_Source information_.

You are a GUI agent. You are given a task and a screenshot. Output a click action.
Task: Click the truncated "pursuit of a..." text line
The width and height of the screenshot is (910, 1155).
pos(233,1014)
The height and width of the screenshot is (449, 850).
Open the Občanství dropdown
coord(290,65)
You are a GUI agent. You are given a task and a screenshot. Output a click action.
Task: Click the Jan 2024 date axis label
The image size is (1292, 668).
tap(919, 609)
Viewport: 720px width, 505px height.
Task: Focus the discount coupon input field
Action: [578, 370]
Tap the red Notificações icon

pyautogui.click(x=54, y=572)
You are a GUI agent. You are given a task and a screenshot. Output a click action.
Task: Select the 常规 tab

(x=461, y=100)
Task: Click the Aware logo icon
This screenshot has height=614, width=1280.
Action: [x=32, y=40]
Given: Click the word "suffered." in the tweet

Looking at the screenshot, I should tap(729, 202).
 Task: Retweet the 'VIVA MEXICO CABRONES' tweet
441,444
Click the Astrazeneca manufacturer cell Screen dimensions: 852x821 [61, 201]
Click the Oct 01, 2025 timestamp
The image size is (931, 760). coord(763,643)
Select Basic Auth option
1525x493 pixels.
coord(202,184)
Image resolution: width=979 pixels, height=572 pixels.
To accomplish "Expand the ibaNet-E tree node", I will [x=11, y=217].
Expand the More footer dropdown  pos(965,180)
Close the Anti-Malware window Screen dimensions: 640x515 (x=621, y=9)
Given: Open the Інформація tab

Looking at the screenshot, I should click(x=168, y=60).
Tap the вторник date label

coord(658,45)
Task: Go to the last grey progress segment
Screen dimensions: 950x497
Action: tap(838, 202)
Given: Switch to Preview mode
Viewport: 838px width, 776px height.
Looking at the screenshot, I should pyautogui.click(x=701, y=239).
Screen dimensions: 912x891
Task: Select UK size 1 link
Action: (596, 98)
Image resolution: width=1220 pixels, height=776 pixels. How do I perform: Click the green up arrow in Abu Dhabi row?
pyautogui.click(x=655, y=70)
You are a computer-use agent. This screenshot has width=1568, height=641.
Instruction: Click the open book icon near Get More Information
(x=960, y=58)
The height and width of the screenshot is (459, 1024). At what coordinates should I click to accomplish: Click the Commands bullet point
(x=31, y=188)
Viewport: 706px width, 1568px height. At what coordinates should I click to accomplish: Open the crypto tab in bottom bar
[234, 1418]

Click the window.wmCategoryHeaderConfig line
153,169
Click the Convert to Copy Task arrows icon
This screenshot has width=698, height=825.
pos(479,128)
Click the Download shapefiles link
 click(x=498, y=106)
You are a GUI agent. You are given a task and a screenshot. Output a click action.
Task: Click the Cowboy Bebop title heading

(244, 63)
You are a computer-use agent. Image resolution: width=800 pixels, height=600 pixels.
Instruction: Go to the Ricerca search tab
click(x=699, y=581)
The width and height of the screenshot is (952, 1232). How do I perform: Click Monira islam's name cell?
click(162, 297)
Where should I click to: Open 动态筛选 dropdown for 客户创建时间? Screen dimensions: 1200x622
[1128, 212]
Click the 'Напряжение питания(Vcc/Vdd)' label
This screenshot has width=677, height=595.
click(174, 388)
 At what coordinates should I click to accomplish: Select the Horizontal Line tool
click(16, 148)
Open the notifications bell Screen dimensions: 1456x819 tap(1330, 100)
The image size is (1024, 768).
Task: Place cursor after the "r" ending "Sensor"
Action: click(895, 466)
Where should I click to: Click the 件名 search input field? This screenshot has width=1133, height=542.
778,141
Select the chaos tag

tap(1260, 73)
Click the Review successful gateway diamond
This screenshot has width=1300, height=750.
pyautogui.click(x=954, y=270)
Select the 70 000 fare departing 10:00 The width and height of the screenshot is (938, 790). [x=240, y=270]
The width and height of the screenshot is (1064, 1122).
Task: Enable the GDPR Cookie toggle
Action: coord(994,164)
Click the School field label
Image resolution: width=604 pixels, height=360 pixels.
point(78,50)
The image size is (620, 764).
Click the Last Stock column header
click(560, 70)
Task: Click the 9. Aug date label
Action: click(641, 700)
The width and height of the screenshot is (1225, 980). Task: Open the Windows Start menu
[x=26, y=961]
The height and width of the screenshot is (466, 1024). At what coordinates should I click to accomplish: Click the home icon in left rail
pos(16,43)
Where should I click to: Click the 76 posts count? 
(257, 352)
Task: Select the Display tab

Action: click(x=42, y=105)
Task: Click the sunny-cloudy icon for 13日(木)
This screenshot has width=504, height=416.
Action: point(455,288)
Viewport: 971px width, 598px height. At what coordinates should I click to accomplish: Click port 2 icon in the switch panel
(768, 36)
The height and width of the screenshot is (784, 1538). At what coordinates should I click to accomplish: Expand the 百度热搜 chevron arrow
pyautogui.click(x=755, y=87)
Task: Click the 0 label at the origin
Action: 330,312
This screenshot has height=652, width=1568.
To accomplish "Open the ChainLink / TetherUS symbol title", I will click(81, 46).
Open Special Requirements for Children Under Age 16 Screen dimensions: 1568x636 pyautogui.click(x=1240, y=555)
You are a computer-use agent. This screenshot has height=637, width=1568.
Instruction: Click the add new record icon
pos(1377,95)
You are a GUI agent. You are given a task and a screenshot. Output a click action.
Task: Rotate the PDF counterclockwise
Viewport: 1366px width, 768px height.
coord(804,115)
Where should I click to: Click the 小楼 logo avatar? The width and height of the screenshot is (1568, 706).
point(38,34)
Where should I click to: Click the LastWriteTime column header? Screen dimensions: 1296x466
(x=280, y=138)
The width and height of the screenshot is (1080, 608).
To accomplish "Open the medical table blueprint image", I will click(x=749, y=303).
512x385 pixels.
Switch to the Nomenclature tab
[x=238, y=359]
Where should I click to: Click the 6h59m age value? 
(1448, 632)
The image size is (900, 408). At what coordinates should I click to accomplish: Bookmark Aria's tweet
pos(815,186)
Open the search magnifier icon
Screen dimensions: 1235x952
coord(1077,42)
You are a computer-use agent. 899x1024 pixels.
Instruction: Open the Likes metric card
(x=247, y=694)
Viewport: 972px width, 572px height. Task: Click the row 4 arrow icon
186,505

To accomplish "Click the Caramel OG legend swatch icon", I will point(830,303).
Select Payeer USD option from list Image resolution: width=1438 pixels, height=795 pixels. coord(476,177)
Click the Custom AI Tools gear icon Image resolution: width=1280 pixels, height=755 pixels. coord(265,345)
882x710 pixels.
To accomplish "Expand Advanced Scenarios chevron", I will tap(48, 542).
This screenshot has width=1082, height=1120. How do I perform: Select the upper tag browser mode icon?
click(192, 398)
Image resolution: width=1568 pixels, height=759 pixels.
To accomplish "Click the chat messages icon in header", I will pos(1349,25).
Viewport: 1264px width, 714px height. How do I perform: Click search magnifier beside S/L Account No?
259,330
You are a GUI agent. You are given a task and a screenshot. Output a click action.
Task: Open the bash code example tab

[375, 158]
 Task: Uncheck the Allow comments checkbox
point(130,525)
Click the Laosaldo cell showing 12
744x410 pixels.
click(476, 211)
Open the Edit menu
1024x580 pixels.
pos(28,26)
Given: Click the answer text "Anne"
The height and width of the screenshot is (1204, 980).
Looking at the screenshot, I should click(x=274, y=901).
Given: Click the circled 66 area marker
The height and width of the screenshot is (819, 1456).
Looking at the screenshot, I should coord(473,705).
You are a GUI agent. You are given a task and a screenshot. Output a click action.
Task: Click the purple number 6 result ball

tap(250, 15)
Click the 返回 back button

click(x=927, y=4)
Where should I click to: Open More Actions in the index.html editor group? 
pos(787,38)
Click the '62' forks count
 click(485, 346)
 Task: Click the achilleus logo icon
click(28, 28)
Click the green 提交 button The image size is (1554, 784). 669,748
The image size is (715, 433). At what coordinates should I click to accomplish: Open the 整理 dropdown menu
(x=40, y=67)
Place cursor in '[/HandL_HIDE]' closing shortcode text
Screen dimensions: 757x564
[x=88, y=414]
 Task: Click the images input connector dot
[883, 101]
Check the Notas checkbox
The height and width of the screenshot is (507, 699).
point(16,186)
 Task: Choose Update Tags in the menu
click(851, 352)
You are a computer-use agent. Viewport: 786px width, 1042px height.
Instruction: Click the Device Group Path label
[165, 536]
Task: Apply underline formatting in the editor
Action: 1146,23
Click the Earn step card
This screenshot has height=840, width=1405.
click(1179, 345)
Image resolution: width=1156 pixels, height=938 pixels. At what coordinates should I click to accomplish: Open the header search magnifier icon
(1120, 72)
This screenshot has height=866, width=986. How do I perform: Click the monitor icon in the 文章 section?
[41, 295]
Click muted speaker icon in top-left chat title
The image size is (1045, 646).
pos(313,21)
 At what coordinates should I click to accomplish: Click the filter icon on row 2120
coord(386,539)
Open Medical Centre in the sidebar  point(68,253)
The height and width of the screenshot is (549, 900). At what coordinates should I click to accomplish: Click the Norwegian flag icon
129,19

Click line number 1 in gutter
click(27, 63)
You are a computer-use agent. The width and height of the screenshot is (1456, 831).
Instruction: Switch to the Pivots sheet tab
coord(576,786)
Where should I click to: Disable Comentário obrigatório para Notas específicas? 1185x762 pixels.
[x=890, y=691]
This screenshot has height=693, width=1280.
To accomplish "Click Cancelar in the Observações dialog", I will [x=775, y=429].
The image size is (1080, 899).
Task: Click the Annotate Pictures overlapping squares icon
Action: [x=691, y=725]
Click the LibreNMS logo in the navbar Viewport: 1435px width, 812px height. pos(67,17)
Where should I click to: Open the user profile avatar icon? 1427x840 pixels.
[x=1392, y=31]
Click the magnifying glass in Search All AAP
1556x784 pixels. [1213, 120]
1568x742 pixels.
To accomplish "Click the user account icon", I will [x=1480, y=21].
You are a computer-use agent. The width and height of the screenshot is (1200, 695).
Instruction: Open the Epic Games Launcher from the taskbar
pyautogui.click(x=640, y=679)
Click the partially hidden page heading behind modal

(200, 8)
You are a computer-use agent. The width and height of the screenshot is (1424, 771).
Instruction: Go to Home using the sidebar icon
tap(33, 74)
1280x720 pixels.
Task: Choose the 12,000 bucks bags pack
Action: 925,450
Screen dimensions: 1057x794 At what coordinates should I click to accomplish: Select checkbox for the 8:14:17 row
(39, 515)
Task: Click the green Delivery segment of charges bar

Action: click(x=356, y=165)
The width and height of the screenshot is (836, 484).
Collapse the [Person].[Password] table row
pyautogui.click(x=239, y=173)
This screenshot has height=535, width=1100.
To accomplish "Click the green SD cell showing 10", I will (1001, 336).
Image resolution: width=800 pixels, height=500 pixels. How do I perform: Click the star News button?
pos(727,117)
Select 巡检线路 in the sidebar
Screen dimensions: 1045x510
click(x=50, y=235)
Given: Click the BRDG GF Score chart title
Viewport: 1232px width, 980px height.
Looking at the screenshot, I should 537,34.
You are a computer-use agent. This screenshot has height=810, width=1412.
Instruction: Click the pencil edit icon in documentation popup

_Description of the task_.
Set down again, word for word, the stretch of records from the line with "Viewport: 971px width, 598px" to the line with "The width and height of the screenshot is (1080, 608).", both of those lines included.

_Solution to this exercise_.
Viewport: 971px width, 598px height. At what coordinates should I click to accomplish: Click port 2 icon in the switch panel
(768, 36)
The height and width of the screenshot is (784, 1538). At what coordinates should I click to accomplish: Expand the 百度热搜 chevron arrow
pyautogui.click(x=755, y=87)
Task: Click the 0 label at the origin
Action: 330,312
This screenshot has height=652, width=1568.
To accomplish "Open the ChainLink / TetherUS symbol title", I will click(81, 46).
Open Special Requirements for Children Under Age 16 Screen dimensions: 1568x636 pyautogui.click(x=1240, y=555)
You are a computer-use agent. This screenshot has height=637, width=1568.
Instruction: Click the add new record icon
pos(1377,95)
You are a GUI agent. You are given a task and a screenshot. Output a click action.
Task: Rotate the PDF counterclockwise
Viewport: 1366px width, 768px height.
coord(804,115)
Where should I click to: Click the 小楼 logo avatar? The width and height of the screenshot is (1568, 706).
point(38,34)
Where should I click to: Click the LastWriteTime column header? Screen dimensions: 1296x466
(x=280, y=138)
The width and height of the screenshot is (1080, 608).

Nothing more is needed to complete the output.